Я не придал особого значения этому комментарию. Как я мог догадаться, она пришла к этому, думая о серых волках, делающих волчат. Вместо этого я сосредоточился на том, чтобы поставить её на ноги, поддерживая обеими руками за талию.

– Хорошо, – она вытянула обе руки для равновесия, как будто пол в гостиной был натянутым канатом. Она всё ещё покачивалась.

– Корделия? – спросил я. Одно слово, и я отнесу её наверх. Едва ли не в первый раз я видел её пьяной, и мне не в первый раз пришлось бы нести её на руках.

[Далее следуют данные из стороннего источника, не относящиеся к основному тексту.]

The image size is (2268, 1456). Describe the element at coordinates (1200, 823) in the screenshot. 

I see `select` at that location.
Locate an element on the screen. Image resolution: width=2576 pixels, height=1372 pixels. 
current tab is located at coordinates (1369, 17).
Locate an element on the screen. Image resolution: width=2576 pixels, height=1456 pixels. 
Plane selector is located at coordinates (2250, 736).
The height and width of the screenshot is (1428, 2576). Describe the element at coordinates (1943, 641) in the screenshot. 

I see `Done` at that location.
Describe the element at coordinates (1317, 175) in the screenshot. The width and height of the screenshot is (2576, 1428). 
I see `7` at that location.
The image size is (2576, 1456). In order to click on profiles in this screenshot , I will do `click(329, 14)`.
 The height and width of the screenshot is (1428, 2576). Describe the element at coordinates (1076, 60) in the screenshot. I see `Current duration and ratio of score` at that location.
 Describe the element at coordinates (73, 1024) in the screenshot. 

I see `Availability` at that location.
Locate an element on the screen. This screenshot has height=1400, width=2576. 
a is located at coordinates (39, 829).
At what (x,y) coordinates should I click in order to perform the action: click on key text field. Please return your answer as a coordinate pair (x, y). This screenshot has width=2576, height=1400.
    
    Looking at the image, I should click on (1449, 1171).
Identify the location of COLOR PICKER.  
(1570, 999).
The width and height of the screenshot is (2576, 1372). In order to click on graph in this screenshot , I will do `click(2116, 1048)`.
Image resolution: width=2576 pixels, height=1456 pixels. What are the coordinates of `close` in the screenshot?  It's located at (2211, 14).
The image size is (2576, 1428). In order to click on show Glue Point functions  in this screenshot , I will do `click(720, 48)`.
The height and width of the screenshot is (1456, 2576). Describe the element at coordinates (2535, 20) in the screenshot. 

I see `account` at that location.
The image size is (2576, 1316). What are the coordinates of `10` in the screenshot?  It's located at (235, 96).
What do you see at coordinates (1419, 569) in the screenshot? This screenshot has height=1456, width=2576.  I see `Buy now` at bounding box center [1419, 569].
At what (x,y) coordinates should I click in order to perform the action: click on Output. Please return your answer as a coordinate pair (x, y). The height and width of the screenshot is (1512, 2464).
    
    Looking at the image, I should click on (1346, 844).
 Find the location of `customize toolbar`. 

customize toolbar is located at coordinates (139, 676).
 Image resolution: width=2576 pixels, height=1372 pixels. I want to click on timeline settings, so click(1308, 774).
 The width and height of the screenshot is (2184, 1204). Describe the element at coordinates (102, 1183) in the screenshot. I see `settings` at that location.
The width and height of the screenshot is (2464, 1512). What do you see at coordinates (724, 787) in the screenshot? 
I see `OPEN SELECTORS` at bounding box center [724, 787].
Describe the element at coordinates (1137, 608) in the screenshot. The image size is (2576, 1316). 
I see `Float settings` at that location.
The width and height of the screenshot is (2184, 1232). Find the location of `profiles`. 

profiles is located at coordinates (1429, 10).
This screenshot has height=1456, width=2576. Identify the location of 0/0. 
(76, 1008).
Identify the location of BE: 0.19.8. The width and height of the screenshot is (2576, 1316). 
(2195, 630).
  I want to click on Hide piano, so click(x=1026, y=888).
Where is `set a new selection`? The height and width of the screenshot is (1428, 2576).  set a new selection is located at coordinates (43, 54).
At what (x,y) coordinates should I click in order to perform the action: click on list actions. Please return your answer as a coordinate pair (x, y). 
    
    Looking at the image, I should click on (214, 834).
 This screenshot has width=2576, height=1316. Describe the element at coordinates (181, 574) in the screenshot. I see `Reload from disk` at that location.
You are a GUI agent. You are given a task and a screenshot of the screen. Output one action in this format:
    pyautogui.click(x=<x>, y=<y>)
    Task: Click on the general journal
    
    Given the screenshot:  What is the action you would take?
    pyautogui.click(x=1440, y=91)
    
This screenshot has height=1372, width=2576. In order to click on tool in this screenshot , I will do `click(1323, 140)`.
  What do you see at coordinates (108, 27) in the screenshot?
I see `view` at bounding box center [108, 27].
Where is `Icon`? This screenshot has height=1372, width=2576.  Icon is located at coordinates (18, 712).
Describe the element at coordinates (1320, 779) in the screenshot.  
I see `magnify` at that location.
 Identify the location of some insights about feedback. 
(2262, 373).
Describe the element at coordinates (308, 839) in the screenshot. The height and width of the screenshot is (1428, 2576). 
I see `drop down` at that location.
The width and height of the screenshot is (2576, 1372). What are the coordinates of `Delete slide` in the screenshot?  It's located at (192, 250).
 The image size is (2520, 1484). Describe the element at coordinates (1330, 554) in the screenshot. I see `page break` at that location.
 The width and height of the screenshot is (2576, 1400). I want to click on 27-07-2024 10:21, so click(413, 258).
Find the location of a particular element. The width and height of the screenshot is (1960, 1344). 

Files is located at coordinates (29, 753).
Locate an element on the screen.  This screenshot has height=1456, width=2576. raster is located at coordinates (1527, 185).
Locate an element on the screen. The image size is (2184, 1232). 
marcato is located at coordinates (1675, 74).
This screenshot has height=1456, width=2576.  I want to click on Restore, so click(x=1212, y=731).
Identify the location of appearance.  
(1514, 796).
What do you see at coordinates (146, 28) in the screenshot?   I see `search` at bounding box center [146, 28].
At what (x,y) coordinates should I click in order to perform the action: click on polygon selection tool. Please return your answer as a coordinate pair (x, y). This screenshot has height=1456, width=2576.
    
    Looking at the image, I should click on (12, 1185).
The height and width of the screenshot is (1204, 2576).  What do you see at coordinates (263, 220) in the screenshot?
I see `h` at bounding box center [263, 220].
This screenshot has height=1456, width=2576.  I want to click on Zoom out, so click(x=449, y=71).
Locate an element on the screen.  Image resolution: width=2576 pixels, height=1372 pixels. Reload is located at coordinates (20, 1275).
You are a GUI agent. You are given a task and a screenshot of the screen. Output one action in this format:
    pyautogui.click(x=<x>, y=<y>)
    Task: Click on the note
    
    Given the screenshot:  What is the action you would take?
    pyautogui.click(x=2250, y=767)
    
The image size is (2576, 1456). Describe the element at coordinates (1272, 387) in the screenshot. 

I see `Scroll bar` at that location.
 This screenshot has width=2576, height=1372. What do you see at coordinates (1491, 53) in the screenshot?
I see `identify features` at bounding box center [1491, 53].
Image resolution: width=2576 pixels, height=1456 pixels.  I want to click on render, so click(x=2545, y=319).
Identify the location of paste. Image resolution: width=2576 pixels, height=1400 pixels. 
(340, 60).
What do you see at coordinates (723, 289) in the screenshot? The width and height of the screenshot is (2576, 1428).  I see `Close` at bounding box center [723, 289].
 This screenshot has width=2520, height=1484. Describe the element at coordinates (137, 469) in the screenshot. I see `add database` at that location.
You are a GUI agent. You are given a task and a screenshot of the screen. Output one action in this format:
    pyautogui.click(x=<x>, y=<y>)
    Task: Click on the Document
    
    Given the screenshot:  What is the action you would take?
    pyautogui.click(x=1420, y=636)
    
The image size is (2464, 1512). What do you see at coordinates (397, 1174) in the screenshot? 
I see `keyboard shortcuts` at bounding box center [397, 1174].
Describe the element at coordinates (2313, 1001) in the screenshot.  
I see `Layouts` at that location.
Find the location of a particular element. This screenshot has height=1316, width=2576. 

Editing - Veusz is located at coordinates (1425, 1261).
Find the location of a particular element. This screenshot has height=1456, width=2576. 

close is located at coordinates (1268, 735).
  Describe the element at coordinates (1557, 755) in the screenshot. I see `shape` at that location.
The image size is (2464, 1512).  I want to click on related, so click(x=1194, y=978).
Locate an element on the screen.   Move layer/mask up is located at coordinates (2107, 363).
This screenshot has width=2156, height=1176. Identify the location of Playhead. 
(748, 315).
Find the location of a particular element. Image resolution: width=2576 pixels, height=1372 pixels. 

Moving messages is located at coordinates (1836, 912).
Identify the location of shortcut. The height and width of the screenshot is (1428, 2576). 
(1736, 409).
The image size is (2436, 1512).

– Я могу это сделать, – впервые за весь день она подняла глаза и встретилась с моими. Её ледяной взгляд внезапно сфокусировался на мне с достаточной ясностью, чтобы я застыл меня на месте. – Я могу делать всё, что захочу. Я полностью контролирую ситуацию, – она обвила руками мою шею и, прежде чем я успел осознать её действия, прижалась своими губами к моим.

На короткий миг моё тело отреагировало само по себе. Я наклонился к ней, её сладкий вкус и мягкие губы затуманили все мои мысли. Мои руки сжались вокруг её талии, кончики пальцев впились в её изгибы. Я притянул её ближе, пока её тело не оказалось на одном уровне с моим, и её тепло не проникло в меня. Мой язык встретился с её языком. Каждый мускул, который был напряжен последние несколько часов, каждый напряженный нерв расслабился в поцелуе, где единственное, что имело значение, – это большее. Больше её вкуса, больше её тепла, больше её тела. Я отчаянно нуждался в большем, и она дала мне это.

Она издала низкий стон, и моя минутная иллюзия разбилась вдребезги.

Это была Корделия.

Корделия.

Я наклонил подбородок, прерывая поцелуй. Я остановился, даже если её тихий протестующий стон действовал на мои инстинкты дать ей то, чего она жаждала.

– Ты пьяна, – выдохнул я и покачал головой. Несмотря на свои слова, я был не в состоянии ослабить хватку, увеличить расстояние между нами. Я знал, как это неправильно, но она была у меня.

– Я хочу, – её руки крепче обхватили мою шею, когда она приподнялась. Она снова поцеловала меня, но на этот раз я остался неподвижен. Её голодный рот обрушился на мои сжатые губы. Это был единственный отказ, который я смог придумать. Мне бы ничего так не хотелось, как схватить в охапку её золотистые волосы и целовать до тех пор, пока эти пухлые губки не покраснеют и не распухнут.

– Ох, – Корделия откинулась назад, покачиваясь на пятках. Когда она это сделала, мои руки наконец разжались, я смог отпустить её только тогда, когда это было её решение. Веки Корделии быстро затрепетали, и на глаза навернулись слёзы.

– Давай отнесем тебя в постель, – я сглотнул комок в горле.

– Я справлюсь, – она отвернулась от меня и, спотыкаясь, обошла диван. Её шаги были неуклюжими, и она держалась за мебель, мимо которой проходила.

– Корделия, подожди, – я шагнул к ней, но когда я это сделал, она тут же отступила назад, и её тело покачнулось так, что она чуть не упала. Поэтому я остался на месте и подождал, пока она не оперлась о консольный столик.

– Спокойной ночи, – выдохнула она, прерывисто дыша.

Это было неправильно. Я должен был помочь ей и в целости и сохранности доставить наверх.

Она отдалилась не от меня.

Она целовалась не со мной. По крайней мере, уже много лет.

Да поможет мне Бог, потому что несколько секунд прикосновения её губ к моим губам, и Корделии Монтгомери перечеркнули шесть лет сохранения разумной дистанции. Тогда было легко вернуться к здравомыслию. Я едва знал её. Теперь я иногда понимал её мысли лучше, чем свои собственные, нарезал овощи достаточно мелко, чтобы скрыть их от неё, мог нарисовать точную форму родинки на её левом плече, и мне просто хотелось продолжать целовать её.